There are no “chosen people” here. Either we all make it, or none of us do.
Time To Question
Every day, people are starting to question the need for borders and currencies that detract from human well-being and enrich a few privileged individuals. Wars only benefit the bomb makers and politicians, while the rest of us pay the state to reward them for making our lives more difficult. This is not new; it’s a process that has unfolded over and over throughout history.
What is Different
Digital money, specifically Bitcoin, is a Global currency that is starting to catch on. I am not speaking about “Crypto” in general. Much of what is associated with Bitcoin is digital voodoo and only repeating the scams that we already have with fiat currency. While the existing monetary systems are showing signs of failing like never before, folks who have the courage to learn about Bitcoin are seeing a way forward. Like all new technologies, digital networked money isn’t fully baked. We did not see the iPhone when the World Wide Web was getting started. Likewise, alternatives to broken money and unsustainable capitalism are likely not part of everyone’s awareness. What is clear is the end game for our existing system. Economic Feudalism burns the planet and pollutes our water, air, and food.

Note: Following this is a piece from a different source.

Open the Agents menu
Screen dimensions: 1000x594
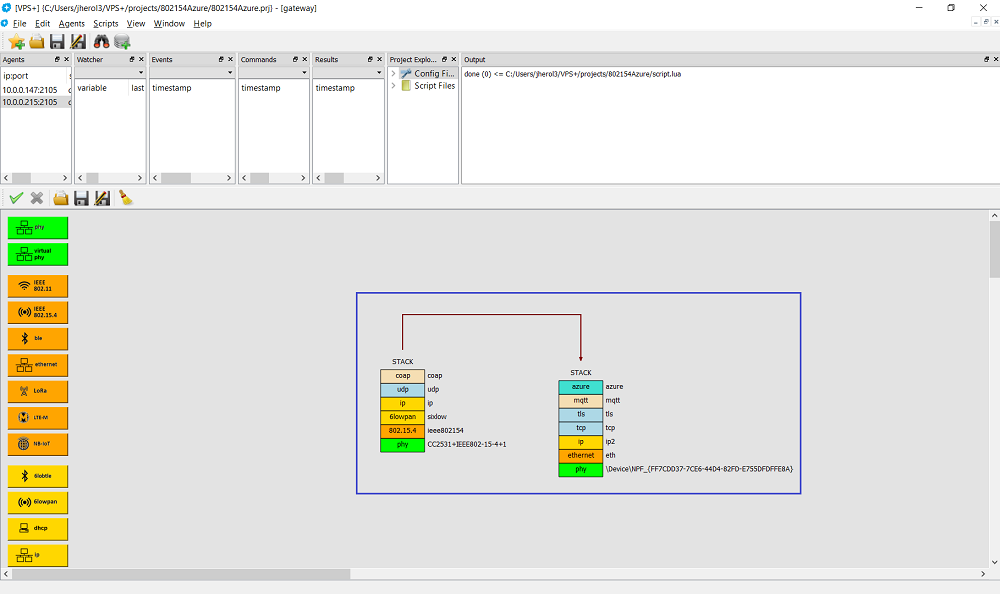point(72,23)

Personally, I’ll try something different even if I don’t know the final outcome, especially when the outcome of our present course is so clear.
There are too few leaders who can see beyond the current coming train wreck to articulate a better outcome for mankind. We need more discussion and more acceptance that the existing train ride does not end well. More experimentation toward alternatives to our dystopian path. Doing the same failed thing over and over and executing different results is the essence of insanity.
Somebody’s Thinking Different
The integration of crypto ETFs into mainstream investment portfolios transcends geographical boundaries, ushering in a new era of cross-border investment opportunities and global market participation. With the potential approval of BlackRock’s iShares spot Bitcoin ETF, the international investment community is poised to embrace a more interconnected and digitally driven financial ecosystem. Those networks we discussed earlier that made the internet explode will have a similar impact on investments.
What’s different? The Bitcoin tipping point. ETFs will drive the price of Bitcoin and push it back again into the global consciousness, with casual investors and shoe-shine boys jumping on the bandwagon. Without anyone’s permission, Bitcoin becomes too big to fail and a fixture in the financial landscape. But Bitcoin was not designed to play well with others; it was intended to replace currencies worldwide.
Tsunami Ahead
But at the same time, the world of traditional investments is experiencing tectonic shifts and fraying at the edges. Sometimes, I wish I had a crystal ball that worked.
As my favorite geopolitical analyst, Peter Zeihan points out, BRICS has a snowball’s chance in hell of coming up with a currency. I mean, who do you trust to run that? But at least they’re thinking differently.
Jeff Booth points out that it is almost impossible to envision a future while being held captive in the existing framework. A currency not based on debt and driven by the military-industrial complex? Absurd, you say! Finding future solutions requires we bring into question all of our existing assumptions and question everything.
Voting at the ballot box is turning into a cluster f*&%, so I have taken to voting with my financial power; buying Bitcoin is a vote for change. The excuse of terrorist money and poor energy usage don’t hold up anymore… Bitcoin energy usage is intentional, not a problematic by-product.
The present class of money lords has proven they are not up to the job. While global commerce may be shrinking, the world is getting smaller, and a global currency might be a step in the right direction.